* WORK TASK
Restate the records exactly. Include all of them.

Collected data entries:
_____
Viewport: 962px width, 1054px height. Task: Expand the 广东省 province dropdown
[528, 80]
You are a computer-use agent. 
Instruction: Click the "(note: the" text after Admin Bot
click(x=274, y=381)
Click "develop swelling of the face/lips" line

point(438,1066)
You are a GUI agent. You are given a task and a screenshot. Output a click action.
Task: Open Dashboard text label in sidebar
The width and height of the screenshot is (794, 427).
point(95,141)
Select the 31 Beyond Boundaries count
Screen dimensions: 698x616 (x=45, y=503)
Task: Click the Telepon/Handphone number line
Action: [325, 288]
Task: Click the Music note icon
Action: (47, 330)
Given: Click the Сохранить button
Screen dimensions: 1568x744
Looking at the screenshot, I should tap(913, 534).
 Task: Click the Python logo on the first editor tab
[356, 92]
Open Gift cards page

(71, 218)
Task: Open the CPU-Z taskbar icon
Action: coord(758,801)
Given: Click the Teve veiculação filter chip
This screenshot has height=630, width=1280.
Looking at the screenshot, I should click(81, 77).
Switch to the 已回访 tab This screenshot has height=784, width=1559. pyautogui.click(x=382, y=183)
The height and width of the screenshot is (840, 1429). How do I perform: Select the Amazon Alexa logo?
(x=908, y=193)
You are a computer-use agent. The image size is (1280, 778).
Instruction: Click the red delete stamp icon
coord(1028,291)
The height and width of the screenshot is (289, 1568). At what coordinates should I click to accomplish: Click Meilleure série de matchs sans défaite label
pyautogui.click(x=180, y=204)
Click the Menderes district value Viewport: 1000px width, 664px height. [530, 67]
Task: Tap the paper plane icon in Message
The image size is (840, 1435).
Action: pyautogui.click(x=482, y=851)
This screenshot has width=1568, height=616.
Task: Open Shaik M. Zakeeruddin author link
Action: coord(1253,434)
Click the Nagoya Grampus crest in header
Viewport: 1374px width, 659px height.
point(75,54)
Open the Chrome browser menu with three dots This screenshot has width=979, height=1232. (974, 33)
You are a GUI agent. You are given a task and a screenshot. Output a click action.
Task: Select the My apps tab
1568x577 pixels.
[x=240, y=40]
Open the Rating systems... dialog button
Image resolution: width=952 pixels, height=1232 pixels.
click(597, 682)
_____
* TASK RESULT
Viewport: 962px width, 1054px height. Task: Expand the 广东省 province dropdown
[528, 80]
You are a computer-use agent. 
Instruction: Click the "(note: the" text after Admin Bot
click(x=274, y=381)
Click "develop swelling of the face/lips" line

point(438,1066)
You are a GUI agent. You are given a task and a screenshot. Output a click action.
Task: Open Dashboard text label in sidebar
The width and height of the screenshot is (794, 427).
point(95,141)
Select the 31 Beyond Boundaries count
Screen dimensions: 698x616 (x=45, y=503)
Task: Click the Telepon/Handphone number line
Action: [325, 288]
Task: Click the Music note icon
Action: (47, 330)
Given: Click the Сохранить button
Screen dimensions: 1568x744
Looking at the screenshot, I should tap(913, 534).
 Task: Click the Python logo on the first editor tab
[356, 92]
Open Gift cards page

(71, 218)
Task: Open the CPU-Z taskbar icon
Action: coord(758,801)
Given: Click the Teve veiculação filter chip
This screenshot has height=630, width=1280.
Looking at the screenshot, I should click(81, 77).
Switch to the 已回访 tab This screenshot has height=784, width=1559. pyautogui.click(x=382, y=183)
The height and width of the screenshot is (840, 1429). How do I perform: Select the Amazon Alexa logo?
(x=908, y=193)
You are a computer-use agent. The image size is (1280, 778).
Instruction: Click the red delete stamp icon
coord(1028,291)
The height and width of the screenshot is (289, 1568). At what coordinates should I click to accomplish: Click Meilleure série de matchs sans défaite label
pyautogui.click(x=180, y=204)
Click the Menderes district value Viewport: 1000px width, 664px height. [530, 67]
Task: Tap the paper plane icon in Message
The image size is (840, 1435).
Action: pyautogui.click(x=482, y=851)
This screenshot has width=1568, height=616.
Task: Open Shaik M. Zakeeruddin author link
Action: coord(1253,434)
Click the Nagoya Grampus crest in header
Viewport: 1374px width, 659px height.
point(75,54)
Open the Chrome browser menu with three dots This screenshot has width=979, height=1232. (974, 33)
You are a GUI agent. You are given a task and a screenshot. Output a click action.
Task: Select the My apps tab
1568x577 pixels.
[x=240, y=40]
Open the Rating systems... dialog button
Image resolution: width=952 pixels, height=1232 pixels.
click(597, 682)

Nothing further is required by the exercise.